What Mosurinjohn doesn’t notice, I’d like to suggest, is that identity politics fails for the simple reason that it is, ultimately, divisive and tears apart the social fabric of the public sphere because its understanding of who we are, humans qua humans, is so utterly shallow. At it’s core, it’s tragically reductionist, arguing that if a person is descriptively X (women, racial minority, etc.), her politics are, or ought to be, Y. (Or that if someone is A, his prejudices must be B.) Writing as a minority, I’ve always found this thinking overly simplistic. Identity is a much more complex and multi-structured thing such that for all the categories of socio-economics, education, religion, and the like, a person’s true identity will always a remain infinitely richer, deeper, and complex.

Thus, when I say that identity politics is shallow, I mean that it fails to account for who and what humans are, qua humans.
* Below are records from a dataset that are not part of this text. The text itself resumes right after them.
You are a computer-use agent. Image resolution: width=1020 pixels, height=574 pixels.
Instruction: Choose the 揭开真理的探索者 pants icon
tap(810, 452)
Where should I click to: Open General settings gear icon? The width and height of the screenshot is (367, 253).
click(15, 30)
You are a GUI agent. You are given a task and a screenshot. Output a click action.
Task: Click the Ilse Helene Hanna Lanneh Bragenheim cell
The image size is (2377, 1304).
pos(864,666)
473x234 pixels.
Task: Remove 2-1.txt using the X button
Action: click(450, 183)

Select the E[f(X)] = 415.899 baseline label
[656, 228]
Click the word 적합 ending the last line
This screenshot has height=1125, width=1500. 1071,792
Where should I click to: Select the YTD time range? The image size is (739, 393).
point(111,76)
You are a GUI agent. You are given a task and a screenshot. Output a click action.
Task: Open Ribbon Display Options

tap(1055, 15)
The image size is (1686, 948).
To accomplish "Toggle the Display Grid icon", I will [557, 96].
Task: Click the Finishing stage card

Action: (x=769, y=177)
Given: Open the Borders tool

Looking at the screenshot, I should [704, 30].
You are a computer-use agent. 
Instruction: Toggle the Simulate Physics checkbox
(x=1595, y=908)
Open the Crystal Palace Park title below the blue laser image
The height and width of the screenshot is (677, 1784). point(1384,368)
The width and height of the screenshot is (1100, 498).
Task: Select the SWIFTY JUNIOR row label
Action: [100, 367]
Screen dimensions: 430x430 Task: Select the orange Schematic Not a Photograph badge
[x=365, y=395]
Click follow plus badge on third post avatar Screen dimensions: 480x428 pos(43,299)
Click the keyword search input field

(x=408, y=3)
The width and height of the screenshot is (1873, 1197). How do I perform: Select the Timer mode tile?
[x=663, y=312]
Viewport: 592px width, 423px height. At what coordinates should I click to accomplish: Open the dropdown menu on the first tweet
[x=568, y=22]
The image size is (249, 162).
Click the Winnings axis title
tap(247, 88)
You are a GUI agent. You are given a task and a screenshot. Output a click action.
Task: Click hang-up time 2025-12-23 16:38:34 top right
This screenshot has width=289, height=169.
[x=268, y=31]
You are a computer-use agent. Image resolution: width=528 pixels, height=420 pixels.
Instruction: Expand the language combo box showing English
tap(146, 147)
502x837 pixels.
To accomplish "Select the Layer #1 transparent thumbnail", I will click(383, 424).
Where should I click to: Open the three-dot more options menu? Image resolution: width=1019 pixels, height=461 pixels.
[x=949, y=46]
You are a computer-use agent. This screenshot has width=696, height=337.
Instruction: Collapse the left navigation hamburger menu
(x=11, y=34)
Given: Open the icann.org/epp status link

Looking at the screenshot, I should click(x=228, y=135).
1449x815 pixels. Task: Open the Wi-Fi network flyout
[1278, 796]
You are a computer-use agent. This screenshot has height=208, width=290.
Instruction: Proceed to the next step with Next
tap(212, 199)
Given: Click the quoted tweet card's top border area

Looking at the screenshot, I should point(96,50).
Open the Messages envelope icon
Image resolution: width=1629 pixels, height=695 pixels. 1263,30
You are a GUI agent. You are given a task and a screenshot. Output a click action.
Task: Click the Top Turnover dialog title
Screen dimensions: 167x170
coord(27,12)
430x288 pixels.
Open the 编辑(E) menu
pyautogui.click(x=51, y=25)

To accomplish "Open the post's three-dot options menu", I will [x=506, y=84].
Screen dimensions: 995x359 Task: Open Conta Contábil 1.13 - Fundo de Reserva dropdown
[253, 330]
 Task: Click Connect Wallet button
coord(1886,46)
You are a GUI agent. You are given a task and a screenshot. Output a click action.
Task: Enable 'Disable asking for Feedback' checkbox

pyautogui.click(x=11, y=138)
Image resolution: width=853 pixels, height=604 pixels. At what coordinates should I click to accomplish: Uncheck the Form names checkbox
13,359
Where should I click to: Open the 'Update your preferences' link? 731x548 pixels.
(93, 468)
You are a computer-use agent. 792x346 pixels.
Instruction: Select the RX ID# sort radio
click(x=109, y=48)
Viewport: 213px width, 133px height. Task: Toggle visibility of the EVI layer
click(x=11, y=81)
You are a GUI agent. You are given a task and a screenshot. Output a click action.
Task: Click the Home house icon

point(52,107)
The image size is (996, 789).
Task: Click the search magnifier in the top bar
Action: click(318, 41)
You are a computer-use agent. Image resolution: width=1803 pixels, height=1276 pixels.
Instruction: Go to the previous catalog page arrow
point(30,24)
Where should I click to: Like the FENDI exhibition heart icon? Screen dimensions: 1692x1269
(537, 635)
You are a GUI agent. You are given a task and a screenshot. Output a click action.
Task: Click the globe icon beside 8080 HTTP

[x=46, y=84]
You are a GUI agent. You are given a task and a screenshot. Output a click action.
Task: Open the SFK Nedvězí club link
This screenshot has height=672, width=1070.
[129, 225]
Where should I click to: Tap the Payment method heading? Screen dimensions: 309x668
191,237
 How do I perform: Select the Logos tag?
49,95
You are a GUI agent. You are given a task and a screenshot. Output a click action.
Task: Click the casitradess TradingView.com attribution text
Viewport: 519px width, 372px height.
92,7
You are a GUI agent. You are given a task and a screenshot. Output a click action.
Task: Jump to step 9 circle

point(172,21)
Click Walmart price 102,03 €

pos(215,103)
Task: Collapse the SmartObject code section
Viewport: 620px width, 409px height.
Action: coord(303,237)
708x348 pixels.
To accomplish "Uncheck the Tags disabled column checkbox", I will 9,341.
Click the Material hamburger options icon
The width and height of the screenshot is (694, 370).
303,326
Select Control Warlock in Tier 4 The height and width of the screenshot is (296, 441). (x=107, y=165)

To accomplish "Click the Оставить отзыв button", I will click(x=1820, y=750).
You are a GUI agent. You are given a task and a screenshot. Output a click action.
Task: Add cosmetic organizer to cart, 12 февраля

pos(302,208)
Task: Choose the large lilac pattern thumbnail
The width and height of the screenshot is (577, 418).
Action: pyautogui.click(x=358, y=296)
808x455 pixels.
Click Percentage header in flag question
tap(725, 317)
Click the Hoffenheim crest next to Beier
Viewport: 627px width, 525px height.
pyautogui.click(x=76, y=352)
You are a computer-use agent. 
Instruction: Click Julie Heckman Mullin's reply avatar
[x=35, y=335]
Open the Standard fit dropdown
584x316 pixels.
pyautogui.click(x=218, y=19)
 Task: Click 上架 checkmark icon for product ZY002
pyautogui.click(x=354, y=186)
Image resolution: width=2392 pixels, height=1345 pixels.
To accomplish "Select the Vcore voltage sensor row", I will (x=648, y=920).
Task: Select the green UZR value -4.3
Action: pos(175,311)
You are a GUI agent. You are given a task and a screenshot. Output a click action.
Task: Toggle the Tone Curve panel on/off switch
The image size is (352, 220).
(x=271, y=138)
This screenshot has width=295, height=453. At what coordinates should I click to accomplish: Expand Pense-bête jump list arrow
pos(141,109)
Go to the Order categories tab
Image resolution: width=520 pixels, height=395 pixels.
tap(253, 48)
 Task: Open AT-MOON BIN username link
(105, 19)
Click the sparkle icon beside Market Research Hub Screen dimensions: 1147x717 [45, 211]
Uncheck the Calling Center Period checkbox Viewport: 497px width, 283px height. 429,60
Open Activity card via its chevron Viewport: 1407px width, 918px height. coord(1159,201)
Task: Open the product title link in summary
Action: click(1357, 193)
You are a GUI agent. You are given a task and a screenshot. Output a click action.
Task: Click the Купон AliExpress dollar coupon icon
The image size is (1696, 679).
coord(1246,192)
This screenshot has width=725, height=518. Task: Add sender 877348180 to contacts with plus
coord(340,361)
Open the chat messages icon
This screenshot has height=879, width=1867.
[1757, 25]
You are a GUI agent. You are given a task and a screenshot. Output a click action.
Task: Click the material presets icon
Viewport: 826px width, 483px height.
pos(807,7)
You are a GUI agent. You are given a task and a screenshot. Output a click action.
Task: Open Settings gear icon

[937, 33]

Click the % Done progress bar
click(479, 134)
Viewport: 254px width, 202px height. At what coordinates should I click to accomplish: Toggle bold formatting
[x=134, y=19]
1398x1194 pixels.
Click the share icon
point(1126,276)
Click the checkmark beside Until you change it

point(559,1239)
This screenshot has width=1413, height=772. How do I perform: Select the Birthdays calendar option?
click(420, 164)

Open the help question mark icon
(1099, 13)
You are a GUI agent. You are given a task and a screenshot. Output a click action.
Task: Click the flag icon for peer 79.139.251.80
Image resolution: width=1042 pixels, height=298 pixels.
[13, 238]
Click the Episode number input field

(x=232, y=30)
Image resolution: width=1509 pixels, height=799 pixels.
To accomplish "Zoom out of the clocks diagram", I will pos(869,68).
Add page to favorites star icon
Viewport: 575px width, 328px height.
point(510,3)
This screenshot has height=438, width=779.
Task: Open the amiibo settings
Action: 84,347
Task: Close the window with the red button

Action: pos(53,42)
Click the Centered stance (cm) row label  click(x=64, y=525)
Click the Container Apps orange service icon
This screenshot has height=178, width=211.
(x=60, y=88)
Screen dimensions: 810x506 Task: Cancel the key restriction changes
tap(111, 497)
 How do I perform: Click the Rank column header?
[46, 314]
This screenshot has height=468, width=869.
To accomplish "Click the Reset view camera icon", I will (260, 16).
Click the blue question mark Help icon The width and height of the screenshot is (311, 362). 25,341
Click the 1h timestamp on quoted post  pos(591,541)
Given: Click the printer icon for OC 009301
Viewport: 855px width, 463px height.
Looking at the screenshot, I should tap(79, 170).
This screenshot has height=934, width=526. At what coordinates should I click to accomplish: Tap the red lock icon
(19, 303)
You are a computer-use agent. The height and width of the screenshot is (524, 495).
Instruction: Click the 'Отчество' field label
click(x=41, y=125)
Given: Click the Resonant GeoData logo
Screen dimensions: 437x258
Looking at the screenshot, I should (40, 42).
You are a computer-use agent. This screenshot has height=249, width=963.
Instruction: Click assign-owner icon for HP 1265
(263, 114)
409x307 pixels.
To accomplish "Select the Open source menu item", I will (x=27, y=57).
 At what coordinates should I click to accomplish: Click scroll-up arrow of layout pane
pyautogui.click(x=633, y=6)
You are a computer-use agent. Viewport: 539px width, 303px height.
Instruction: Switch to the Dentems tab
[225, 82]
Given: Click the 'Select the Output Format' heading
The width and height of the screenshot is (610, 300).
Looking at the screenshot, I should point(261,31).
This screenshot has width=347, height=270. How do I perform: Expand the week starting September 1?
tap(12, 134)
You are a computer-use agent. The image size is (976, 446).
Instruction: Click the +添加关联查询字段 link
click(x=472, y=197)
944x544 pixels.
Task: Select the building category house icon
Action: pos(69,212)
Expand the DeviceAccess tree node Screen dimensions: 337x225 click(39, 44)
Ultimately the goal of identity politics is fighting against the social domination of one class over another, and that is emphatically the goal to which we all should strive. But it seems to me that this goal is better achieved when we see a human for who she is: Imago Dei. Rather than eschew religion as oppressive, racist, homophobic, or whatever, practitioners of identity politics would be well served if they took the time to contemplate what it means to be made in the image of God: to understand personhood as universal, whole, across all classes, genders, and races. That Man—i.e., mankind—is made in such a way reminds us that the content of our character is what truly matters. Or to put it another way, Imago Dei is the real identity politics.

We could also take a different tact on these questions, perhaps by looking at classical liberalism for paths forward. Perhaps Pettit’s “non-domination” could be a start. More hard questions. But again, without laying down preliminary thoughts, it is unclear that our thinking on this and related issues will improve.